レポート

清水株式会社

2017/08/23

TDB企業コード:500123247 京都府京都市東山区 京都嵐山で元・「美空ひばり館」を運営 破産手続き開始決定受ける

「京都」 清水(株)(資本金1000万円、京都市東山区宮川筋四条下ル2-249、代表清算人清水弘氏)は、8月3日に京都地裁より破産手続き開始決定を受けた。

 破産管財人は拾井央雄弁護士(京都市中京区烏丸通二条上るヤサカ烏丸御所南ビル3階、京都北山特許法律事務所、電話075-241-2588)。財産状況報告集会期日は11月15日午前10時。

 当社は、1969年(昭和44年)10月に設立。80年代ごろまでは不動産の売買を中心に手がけていたが、バブル崩壊以降は、社有資産の有効活用にシフトし、京都の中心的な飲食店街である祇園にテナントビル3棟のほか、社有不動産の賃貸事業を展開していた。その後、94年3月には京都の代表的な観光地である嵐山に「美空ひばり館」をオープン。故・美空ひばり氏の作品や衣装や小道具など遺品を展示するなど京都の新たな観光スポットとして、同施設の運営、管理を手がけ、95年12月期には年収入高約12億4000万円を計上していた。

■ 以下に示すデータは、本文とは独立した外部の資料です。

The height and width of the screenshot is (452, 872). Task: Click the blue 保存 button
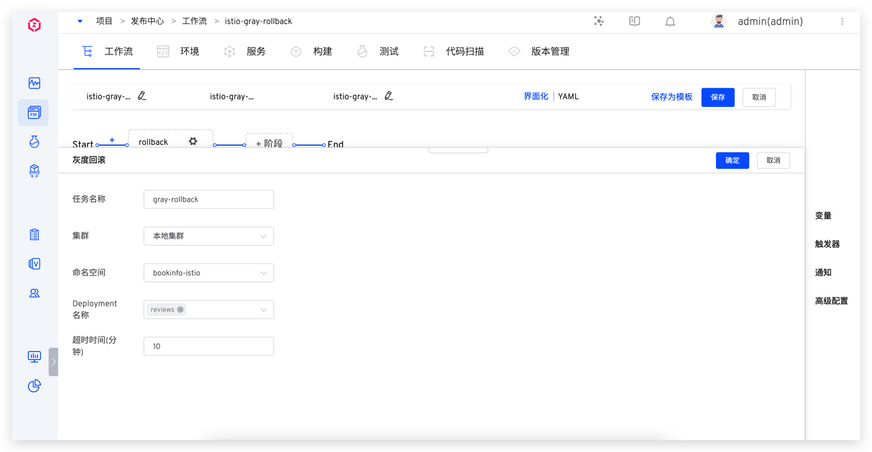tap(717, 97)
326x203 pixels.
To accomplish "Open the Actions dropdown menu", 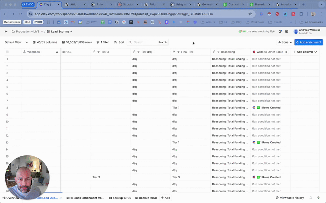I will (x=285, y=42).
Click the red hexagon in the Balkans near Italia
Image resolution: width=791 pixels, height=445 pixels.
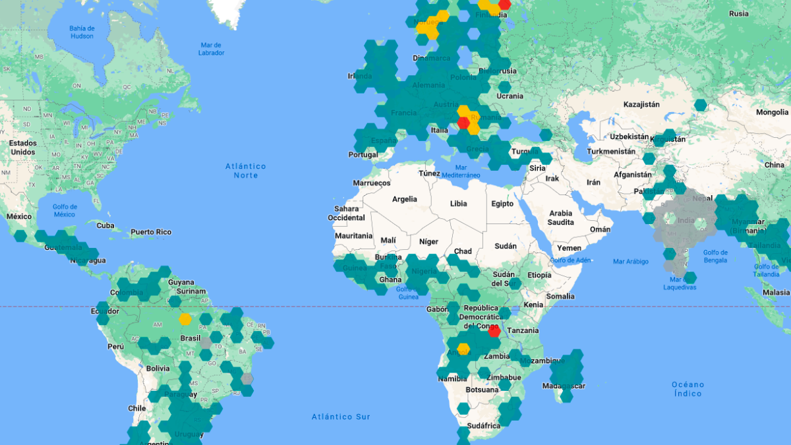tap(463, 123)
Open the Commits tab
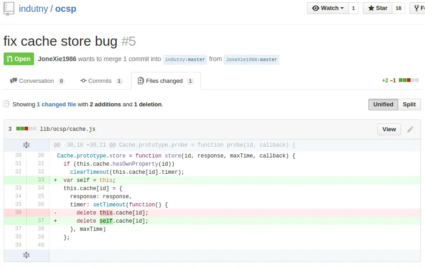 point(101,81)
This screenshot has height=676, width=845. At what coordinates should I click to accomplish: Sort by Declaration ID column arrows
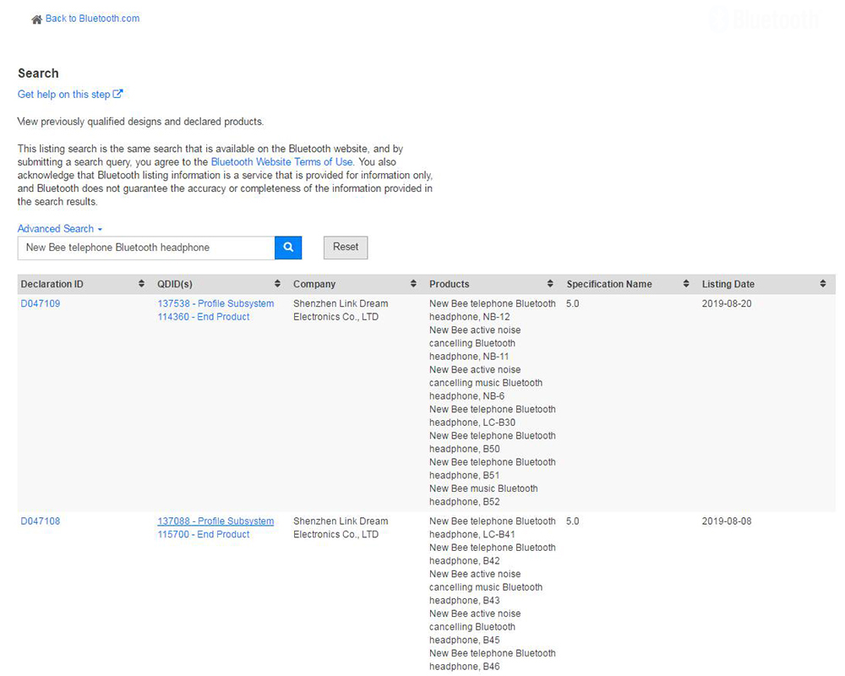[x=141, y=284]
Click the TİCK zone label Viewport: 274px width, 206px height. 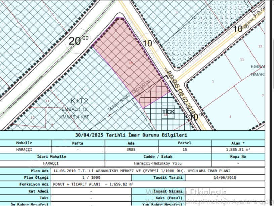point(168,112)
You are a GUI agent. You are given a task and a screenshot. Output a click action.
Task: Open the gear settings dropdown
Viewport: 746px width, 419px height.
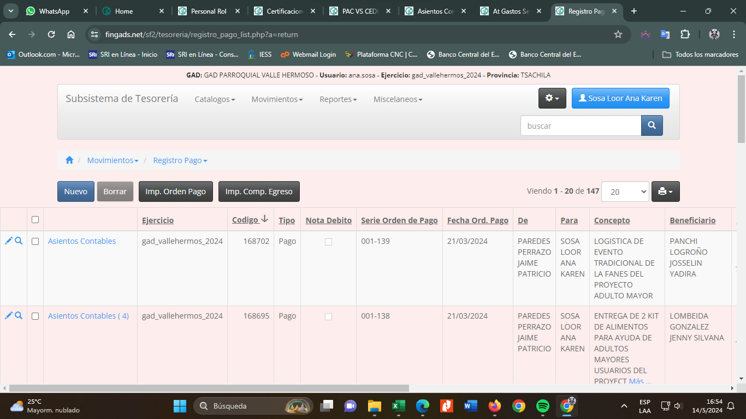[552, 98]
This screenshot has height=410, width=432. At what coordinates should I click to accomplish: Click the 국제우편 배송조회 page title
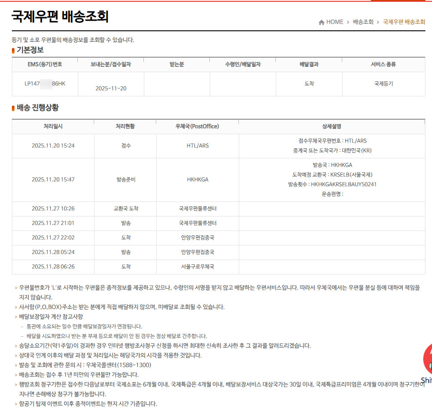(x=60, y=16)
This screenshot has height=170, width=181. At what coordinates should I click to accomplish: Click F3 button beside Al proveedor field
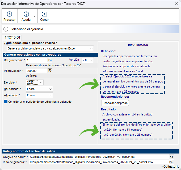point(50,71)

 しかし、以降は同施設の来館客数の減少を余儀なくされ、2000年12月期に年収入高が約6億5200万円にまで減少。同施設開設に伴う不動産取得資金や設備資金など借入金の返済負担が重く厳しい資金繰りを強いられていた。このため、一部社有不動産などの売却など経営の立て直しに努めたものの、業況に回復が見られず、2000年前半ぐらいには他社に同施設の運営を譲渡し、借入金の返済を進めていたが、2006年10月31日に株主総会の決議により解散していた。

 負債は現在調査中。

 なお、同施設に置かれていた展示物について、現在は東映太秦映画村内の京都太秦美空ひばり座に移転、展示されている。